= Edward B. Singleton =

Edward Bivens Singleton (October 22, 1920 – January 10, 2015) was an American physician and one of the early pediatric radiologists in the United States. He was the first physician hired by Texas Children's Hospital before it opened in the 1950s, and he practiced there until shortly before his death. He received awards for his career achievements from several radiology-related organizations.

==Biography==
Singleton was born in Galveston, Texas, where his father Albert was a well-regarded surgeon. When he was 16 years old, Singleton entered the University of Texas at Austin. At Texas, he became fraternity brothers and lifelong friends with future cardiovascular surgeon Denton Cooley. As a student, Singleton was diagnosed with tuberculosis and was prescribed bedrest. Though he originally wanted to be a surgeon, he began to consider radiology as a career that was less physically demanding. After graduating from the University of Texas Medical Branch (UTMB), he completed a radiology residency at the University of Michigan. At Michigan, he met pediatric radiology pioneer John F. Holt and became interested in this subspecialty.
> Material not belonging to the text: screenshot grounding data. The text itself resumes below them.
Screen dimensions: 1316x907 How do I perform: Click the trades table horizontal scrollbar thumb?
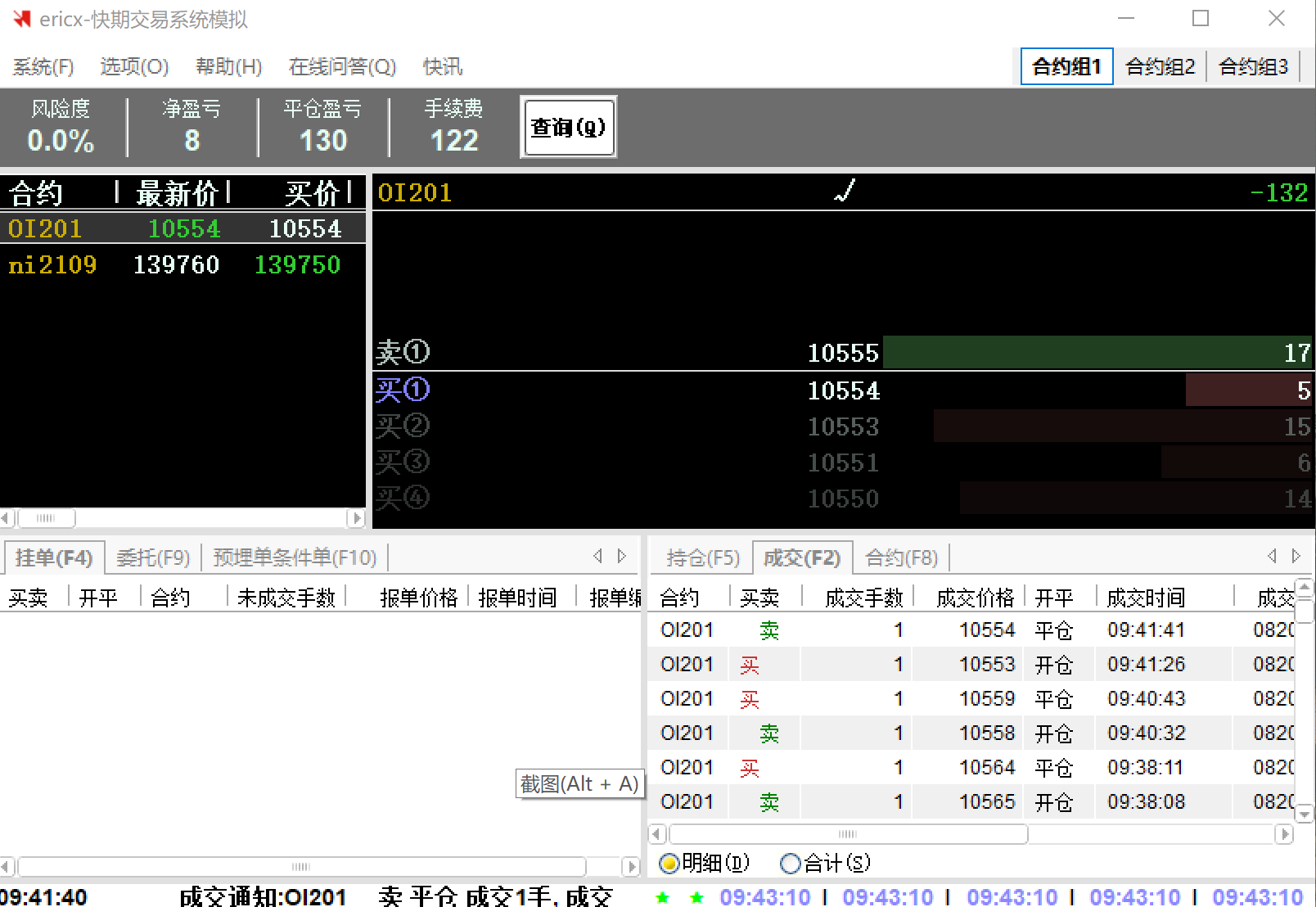848,834
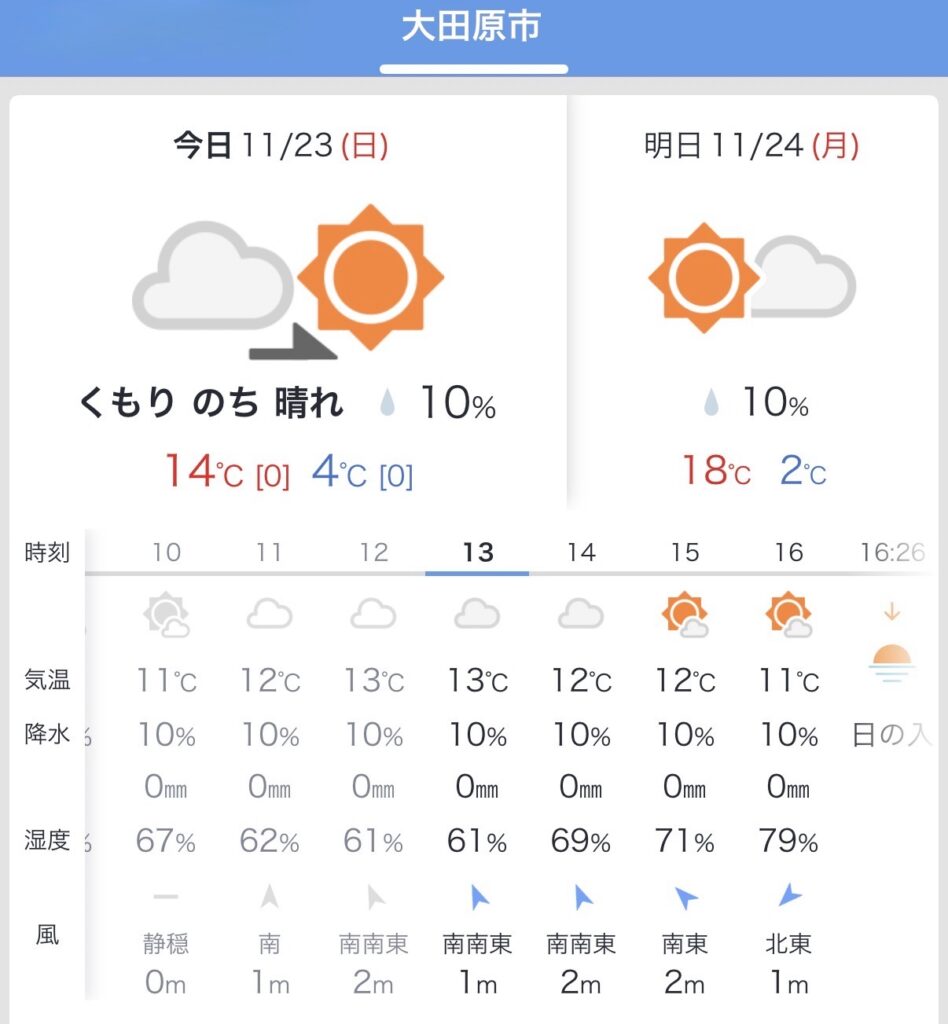Select the 大田原市 city tab
Viewport: 948px width, 1024px height.
click(472, 28)
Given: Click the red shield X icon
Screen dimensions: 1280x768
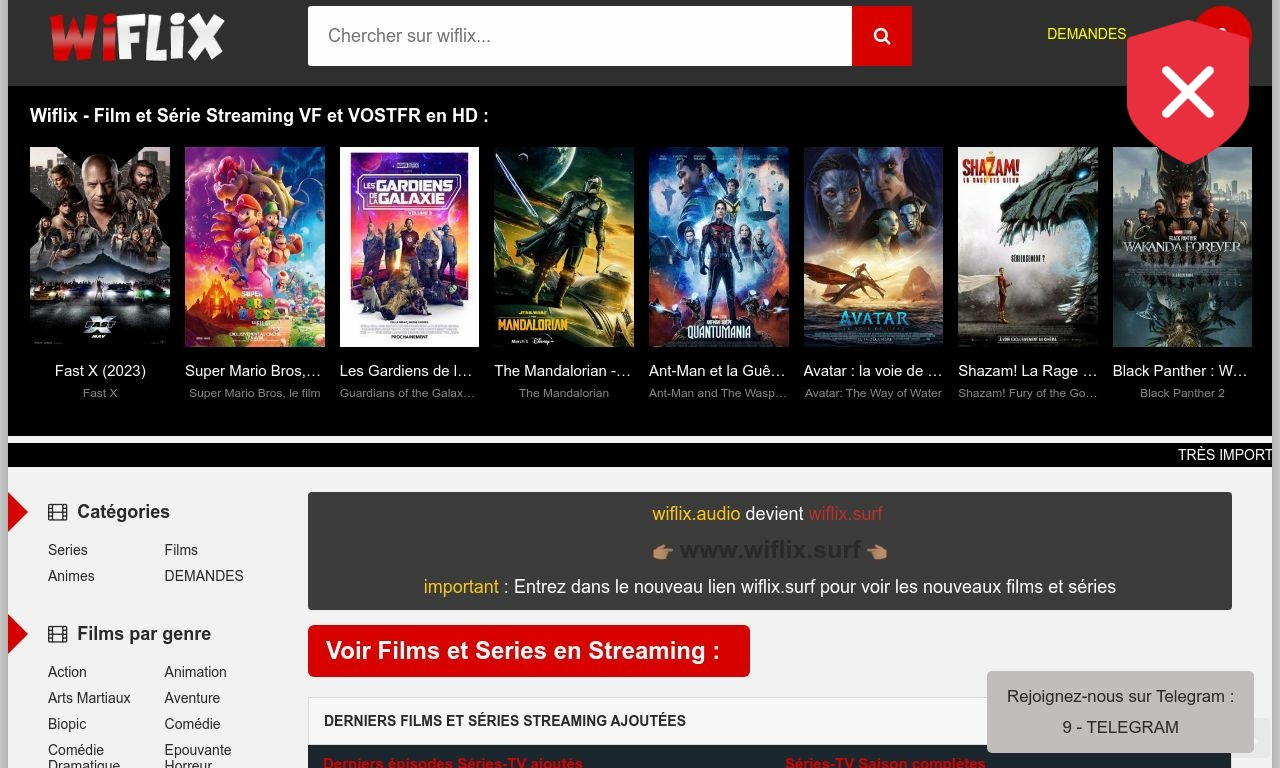Looking at the screenshot, I should (1187, 93).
After his residency, Singleton accepted a position as the first radiology chief at St. Luke's Episcopal Hospital and Texas Children's Hospital, two new Houston hospitals that were initially operated as one institution. He was the first physician to join the payroll at Texas Children's. He founded Singleton Associates, a group of radiologists that provides services to Texas Children's and CHI St. Luke's Medical Center, in 1954. Singleton served in the military between 1955 and 1957 before returning to his practice in Houston. He served as secretary of the board of trustees for the Texas Heart Institute when the center was created in the early 1960s.

The American Roentgen Ray Society awarded Singleton the ARRS Gold Medal in 1983, the first year that it was awarded. He received the 1992 Gold Medal from the Society for Pediatric Radiology, and he was a past president of that organization. The society issues the Singleton-Taybi Award to honor excellence in education. In 1994, he was presented with the Gold Medal Award from the American College of Radiology. In 2007, Singleton and Cooley were honored as two of the first five Legends in Medicine at UTMB. A rare genetic disorder, Singleton Merten syndrome, is named in part after him.

Singleton required bypass surgery in his seventies, and he chose Cooley to perform the procedure. Though he retired as the department chief at Texas Children's in the mid-1990s, Singleton returned within two months to a full-time staff radiologist position at the hospital, and he practiced until shortly before his death. Singleton died after a short illness on January 10, 2015.